The next year, Kerri filed a motion for a temporary conservatorship over her father. Allegedly trying to avoid the soon-to-be media storm, which was the case in the previous legal dispute, Jean flew Kasem to the State of Washington without anyone’s knowledge. A judge, concerned by Kasem’s disappearance, ruled in Kerri’s favor, granting her the temporary conservatorship in May 2014. Now in charge of his medical decisions, Kasem’s children decided to transition his care to end-of-life measures, and on June 15, 2014, Kasem died at the age of 82.
Jean later accused Ingham of working with Kasem’s children, claiming he had “misled the court by omitting the fact the first conservatorship attempt was denied with prejudice, and initiated a second, unwarranted temporary conservatorship of Casey Kasem to kill him for illicit financial gain,” according to court documents.
She also alleged in court documents that he “ignored or defied court requests that he visit Casey in Washington state [where Casey died] to assess his needs when he was having trouble breathing because his lungs were filling up with liquid and he would likely pass away.”
While Ingham was the court-appointed attorney to represent Kasem, he allegedly billed his estate hundreds of thousands of dollars.
Records show that a judge later granted Ingham’s request to deny Jean’s motion to include him in the wrongful death suit against her children, and eventually both parties’ countersuits were dismissed.
Ingham has been named in at least two other federal suits in regard to his court-appointed conservatorship duties, but each plaintiff has lost their legal bid.
As for Spears, Ingham has still not filed a motion to withdraw from the case, although Spears indicated at the special hearing in June that she would like to choose her own attorney.

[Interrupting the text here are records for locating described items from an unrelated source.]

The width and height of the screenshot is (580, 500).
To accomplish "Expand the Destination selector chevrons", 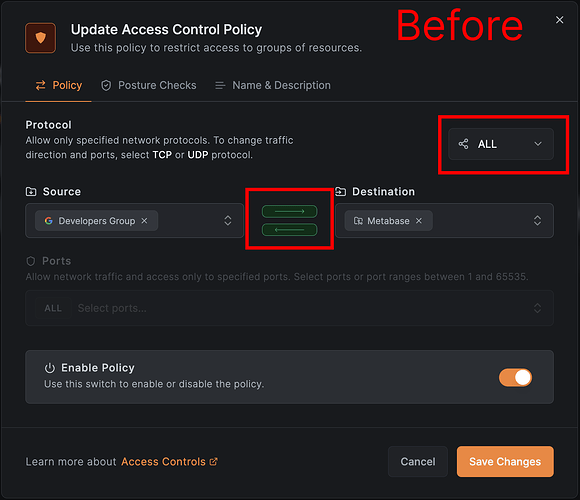I will [x=537, y=220].
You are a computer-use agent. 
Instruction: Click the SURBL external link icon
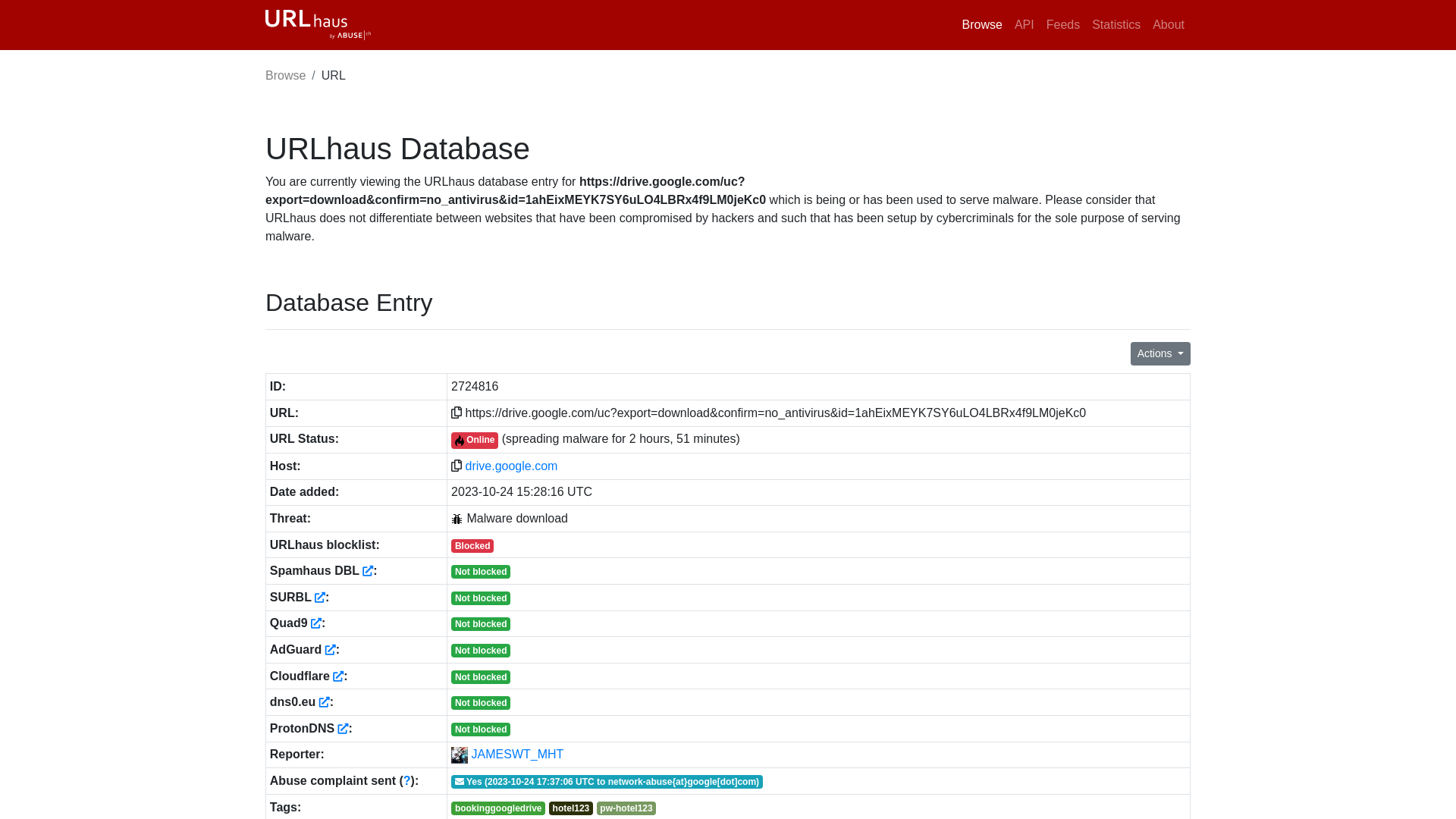tap(319, 597)
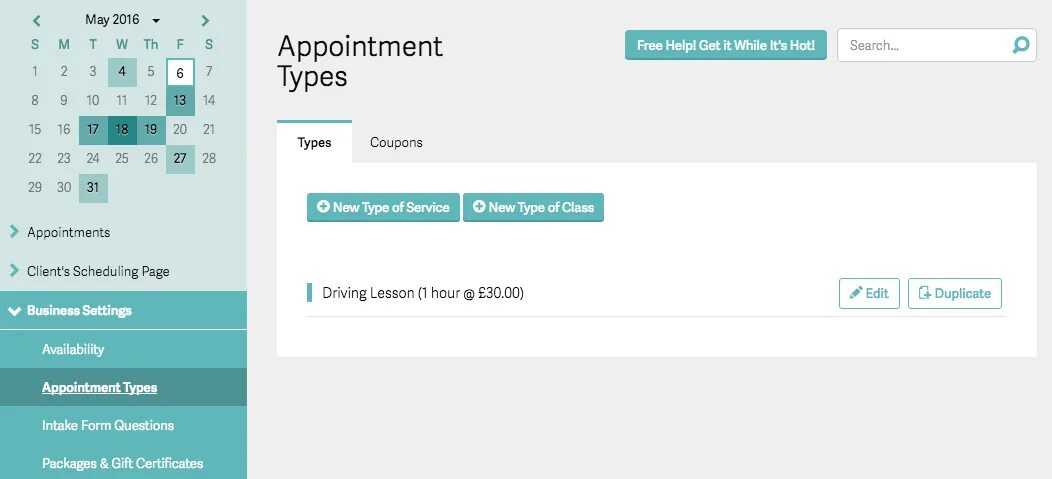Screen dimensions: 1052x479
Task: Open Intake Form Questions page
Action: 108,425
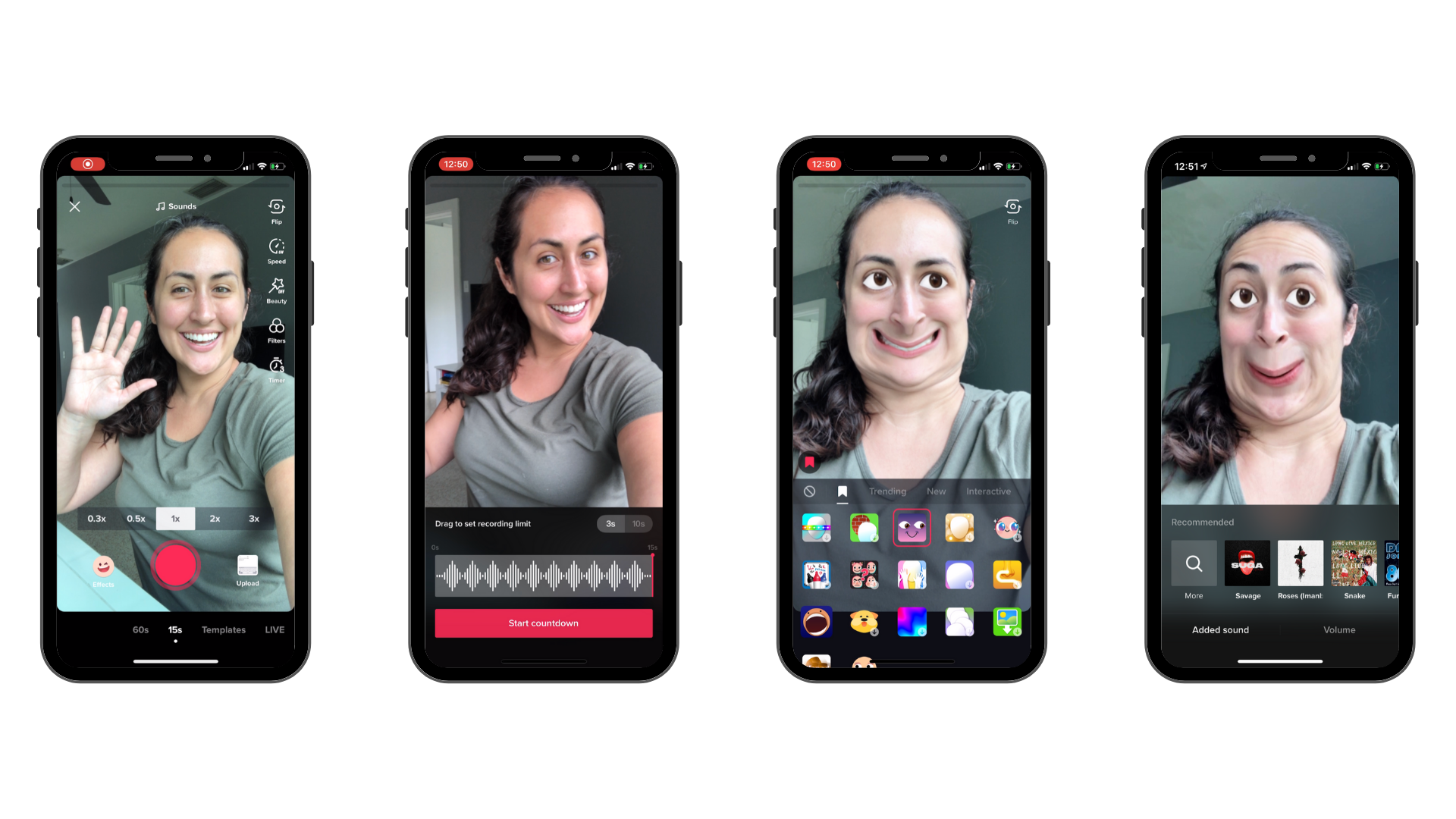Tap Start countdown button

click(542, 622)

“Actually, I’ve grown a personal relationship with Sam, my lawyer, I’ve been talking to him like three times a week now,” Spears told the judge. “We’ve kind of built a relationship but I haven’t really had the opportunity by my own self to actually hand-pick my own lawyer by myself. And I would like to be able to do that.”
“My lawyer, Sam, has been very scared for me to go forward because he’s saying if I speak up, I’m being overworked in that facility of that rehab place, that rehab place will sue me,” Spears said at one point. “He told me I should keep it to myself.”
“My attorney says I can’t. It’s not good. I can’t let the public know anything they did to me and by not saying anything, is saying it’s OK,” Spears added.
At the beginning of the hearing, Ingham admitted he was unsure exactly what Spears would be saying and is said to have seemed taken aback by her testimony. (Ingham did not respond to The Daily Beast’s request for comment prior to publication.)
While he acknowledged that he would step down as Spears’ lawyer if her representative formally requested him to, he informed the judge that Spears “believes that it would be advisable” to make all future proceedings sealed.